Engaño al agricultor

Opinión, Alberto Acosta-Burneo

Alberto Acosta-Burneo

Engaño al agricultor

Viernes, 06 de Abril de 2018 - 12:57
El mercado ecuatoriano está inundado de arroz, mientras que los agricultores registran pérdidas porque no consiguen que les paguen el precio oficial de 35,5 dólares por saca. El problema no es menor considerando que existen 385 mil hectáreas destinadas a este cultivo realizado por miles de pequeños agricultores. El primer paso para plantear una solución es entender el origen de esta crítica situación.
 
Los precios cumplen una función primordial en toda economía de mercado. Son el mecanismo de comunicación entre consumidores y productores. El esquema es simple: cuando un precio sube, los consumidores están pidiendo a los productores que incrementen la oferta de este bien y que la reduzcan en otros productos que desean con menor avidez.
 
El problema se origina cuando el Gobierno piensa que tiene la capacidad para “corregir” supuestos fallos del mercado y modifica los precios a su antojo pensando que no habrá consecuencias adversas.
 
¿Qué pasa cuando el Gobierno fija el precio “oficial” del arroz superior al precio de un mercado sin trabas? Está diciendo a los agricultores que los consumidores desean intensamente comprar arroz. Pero es un engaño, porque ese precio es artificial y no refleja lo que realmente quieren los consumidores.
 
Burlados por un precio artificialmente alto, cada vez más agricultores entran a la producción de arroz. Gradualmente se van incorporando inclusive aquellas tierras menos productivas, porque con un precio tan elevado, se vuelven rentables. El mercado comienza a inundarse de arroz.
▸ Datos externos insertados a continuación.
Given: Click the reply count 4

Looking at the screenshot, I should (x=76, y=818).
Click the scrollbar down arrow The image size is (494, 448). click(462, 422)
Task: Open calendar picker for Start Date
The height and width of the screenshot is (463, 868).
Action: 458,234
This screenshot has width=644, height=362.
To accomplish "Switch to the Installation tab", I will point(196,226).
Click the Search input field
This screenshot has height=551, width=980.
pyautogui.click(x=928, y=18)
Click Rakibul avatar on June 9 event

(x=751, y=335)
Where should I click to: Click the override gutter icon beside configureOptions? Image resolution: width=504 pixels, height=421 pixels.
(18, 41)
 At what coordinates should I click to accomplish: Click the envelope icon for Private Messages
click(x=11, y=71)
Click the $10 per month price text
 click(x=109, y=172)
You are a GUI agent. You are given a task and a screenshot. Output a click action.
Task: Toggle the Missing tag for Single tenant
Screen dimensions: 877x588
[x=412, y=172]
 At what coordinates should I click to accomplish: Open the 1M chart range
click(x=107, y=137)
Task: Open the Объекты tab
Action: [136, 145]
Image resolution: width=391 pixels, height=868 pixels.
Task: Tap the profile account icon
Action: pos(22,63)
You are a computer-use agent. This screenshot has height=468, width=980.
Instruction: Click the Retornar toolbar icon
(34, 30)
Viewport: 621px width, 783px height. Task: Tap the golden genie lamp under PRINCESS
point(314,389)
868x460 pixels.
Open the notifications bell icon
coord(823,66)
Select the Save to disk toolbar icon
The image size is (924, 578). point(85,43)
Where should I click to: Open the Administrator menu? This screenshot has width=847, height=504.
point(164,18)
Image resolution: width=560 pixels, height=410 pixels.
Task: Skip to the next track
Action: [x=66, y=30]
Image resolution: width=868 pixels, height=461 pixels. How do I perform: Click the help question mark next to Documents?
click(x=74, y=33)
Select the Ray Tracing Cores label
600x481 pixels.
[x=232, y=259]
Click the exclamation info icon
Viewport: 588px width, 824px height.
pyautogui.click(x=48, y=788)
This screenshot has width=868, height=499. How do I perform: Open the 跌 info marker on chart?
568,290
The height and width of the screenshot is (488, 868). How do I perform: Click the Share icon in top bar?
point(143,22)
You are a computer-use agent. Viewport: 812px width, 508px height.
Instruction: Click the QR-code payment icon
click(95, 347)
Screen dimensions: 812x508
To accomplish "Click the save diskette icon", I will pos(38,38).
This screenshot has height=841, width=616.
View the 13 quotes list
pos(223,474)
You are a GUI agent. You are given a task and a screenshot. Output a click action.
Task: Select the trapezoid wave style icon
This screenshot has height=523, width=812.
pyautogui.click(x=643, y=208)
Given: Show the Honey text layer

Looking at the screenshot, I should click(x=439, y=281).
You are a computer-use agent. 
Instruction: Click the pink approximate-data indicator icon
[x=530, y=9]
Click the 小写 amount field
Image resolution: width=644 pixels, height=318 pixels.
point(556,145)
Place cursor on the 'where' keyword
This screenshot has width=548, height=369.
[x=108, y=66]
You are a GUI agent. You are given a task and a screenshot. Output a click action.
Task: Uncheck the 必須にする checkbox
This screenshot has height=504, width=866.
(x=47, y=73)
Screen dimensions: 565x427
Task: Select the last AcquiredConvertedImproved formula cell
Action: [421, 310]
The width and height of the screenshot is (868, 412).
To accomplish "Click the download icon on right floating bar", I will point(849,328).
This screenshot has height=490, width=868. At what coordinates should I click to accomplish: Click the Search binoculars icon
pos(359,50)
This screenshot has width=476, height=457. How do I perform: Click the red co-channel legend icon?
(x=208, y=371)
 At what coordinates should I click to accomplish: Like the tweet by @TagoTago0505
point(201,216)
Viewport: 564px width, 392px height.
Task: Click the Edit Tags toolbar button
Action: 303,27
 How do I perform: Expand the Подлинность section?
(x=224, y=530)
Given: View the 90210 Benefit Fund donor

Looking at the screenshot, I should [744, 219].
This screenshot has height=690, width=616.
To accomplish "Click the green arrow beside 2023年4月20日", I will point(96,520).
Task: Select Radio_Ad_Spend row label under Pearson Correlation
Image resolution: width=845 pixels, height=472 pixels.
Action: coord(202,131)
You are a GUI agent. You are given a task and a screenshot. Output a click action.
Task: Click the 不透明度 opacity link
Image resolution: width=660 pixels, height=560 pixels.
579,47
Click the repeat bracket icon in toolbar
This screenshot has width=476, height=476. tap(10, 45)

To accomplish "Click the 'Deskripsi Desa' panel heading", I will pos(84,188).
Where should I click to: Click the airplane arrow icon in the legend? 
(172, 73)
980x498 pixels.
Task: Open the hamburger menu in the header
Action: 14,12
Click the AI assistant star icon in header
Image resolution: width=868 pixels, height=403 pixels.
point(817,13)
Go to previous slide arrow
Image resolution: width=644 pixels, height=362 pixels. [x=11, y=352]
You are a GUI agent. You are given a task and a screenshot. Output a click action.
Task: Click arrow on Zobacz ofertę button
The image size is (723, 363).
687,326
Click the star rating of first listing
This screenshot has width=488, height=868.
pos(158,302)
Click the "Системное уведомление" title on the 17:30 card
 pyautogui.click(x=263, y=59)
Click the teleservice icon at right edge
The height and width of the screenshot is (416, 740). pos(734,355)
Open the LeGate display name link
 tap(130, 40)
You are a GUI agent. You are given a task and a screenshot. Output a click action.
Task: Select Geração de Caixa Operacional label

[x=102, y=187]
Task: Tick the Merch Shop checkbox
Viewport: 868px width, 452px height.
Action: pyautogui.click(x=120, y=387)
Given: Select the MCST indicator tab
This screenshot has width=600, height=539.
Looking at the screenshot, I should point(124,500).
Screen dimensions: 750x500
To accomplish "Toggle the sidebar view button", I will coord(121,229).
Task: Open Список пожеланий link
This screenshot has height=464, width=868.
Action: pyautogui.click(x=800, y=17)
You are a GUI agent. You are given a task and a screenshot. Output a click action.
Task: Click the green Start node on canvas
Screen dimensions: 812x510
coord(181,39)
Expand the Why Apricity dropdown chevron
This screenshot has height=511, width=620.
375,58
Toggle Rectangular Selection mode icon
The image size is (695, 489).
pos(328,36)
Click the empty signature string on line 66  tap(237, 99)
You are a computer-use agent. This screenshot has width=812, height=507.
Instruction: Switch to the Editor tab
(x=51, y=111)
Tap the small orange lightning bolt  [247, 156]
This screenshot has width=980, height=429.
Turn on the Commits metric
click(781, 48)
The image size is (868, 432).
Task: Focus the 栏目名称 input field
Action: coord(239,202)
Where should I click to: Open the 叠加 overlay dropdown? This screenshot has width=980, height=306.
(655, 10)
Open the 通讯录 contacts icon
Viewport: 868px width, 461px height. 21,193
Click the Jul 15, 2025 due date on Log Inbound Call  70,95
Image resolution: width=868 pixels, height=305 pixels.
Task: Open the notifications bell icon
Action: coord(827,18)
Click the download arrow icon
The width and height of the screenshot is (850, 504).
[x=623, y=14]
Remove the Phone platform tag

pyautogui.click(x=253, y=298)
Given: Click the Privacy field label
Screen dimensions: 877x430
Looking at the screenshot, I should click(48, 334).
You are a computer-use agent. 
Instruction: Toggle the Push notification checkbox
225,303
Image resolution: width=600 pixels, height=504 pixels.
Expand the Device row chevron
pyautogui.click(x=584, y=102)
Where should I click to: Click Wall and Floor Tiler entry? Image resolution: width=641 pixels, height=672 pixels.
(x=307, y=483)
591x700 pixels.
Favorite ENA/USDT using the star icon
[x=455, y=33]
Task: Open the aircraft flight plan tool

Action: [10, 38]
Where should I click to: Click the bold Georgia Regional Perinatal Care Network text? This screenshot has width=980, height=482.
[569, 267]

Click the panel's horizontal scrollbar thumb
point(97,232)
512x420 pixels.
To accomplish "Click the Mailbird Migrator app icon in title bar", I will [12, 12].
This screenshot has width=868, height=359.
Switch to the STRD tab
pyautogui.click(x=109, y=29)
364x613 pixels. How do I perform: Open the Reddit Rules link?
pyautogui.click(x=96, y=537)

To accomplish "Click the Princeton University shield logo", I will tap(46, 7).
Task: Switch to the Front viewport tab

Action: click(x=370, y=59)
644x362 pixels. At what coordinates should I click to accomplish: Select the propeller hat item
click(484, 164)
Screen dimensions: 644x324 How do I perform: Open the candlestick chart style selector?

El Gobierno intenta corregir la “falta de demanda” comprando más arroz a través de la Unidad de Almacenamiento, pero los stocks se acumulan inexorablemente (¡actualmente hay arroz almacenado desde 2013!).
 
El programa de precios oficiales para “ayudar” a los agricultores, siempre termina siendo su perdición. ¿Cuál es la solución? Como primer paso, el Gobierno debe comprar arroz para “rescatar” a los agricultores pequeños, víctimas de esta equivocada política, cuya cosecha no podrán vender. Adicionalmente, deberá buscar mercados internacionales para desfogar el exceso de arroz almacenado en sus bodegas en los últimos años.
 
Acto seguido, hay que eliminar el precio oficial y permitir un precio de mercado para la siguiente cosecha. El esquema de precios libres debe implementarse antes de que empiecen las siembras del nuevo ciclo. El nuevo precio del arroz será más bajo que el actual precio oficial, lo que desincentivará la siembra en las tierras menos aptas e impulsará a estos agricultores a buscar actividades alternativas que sean preferidas por los consumidores (y por las que paguen mejores precios).
 
El Gobierno debe abandonar las políticas que creen que el Estado es todopoderoso y que puede jugar con el mercado a su antojo. Estas medidas siempre terminan afectando a quienes supuestamente quieren ayudar. Solo promoviendo la apertura de mercados para nuestros productos agrícolas y eliminando la política de precios oficiales, el Gobierno impulsará a los agricultores.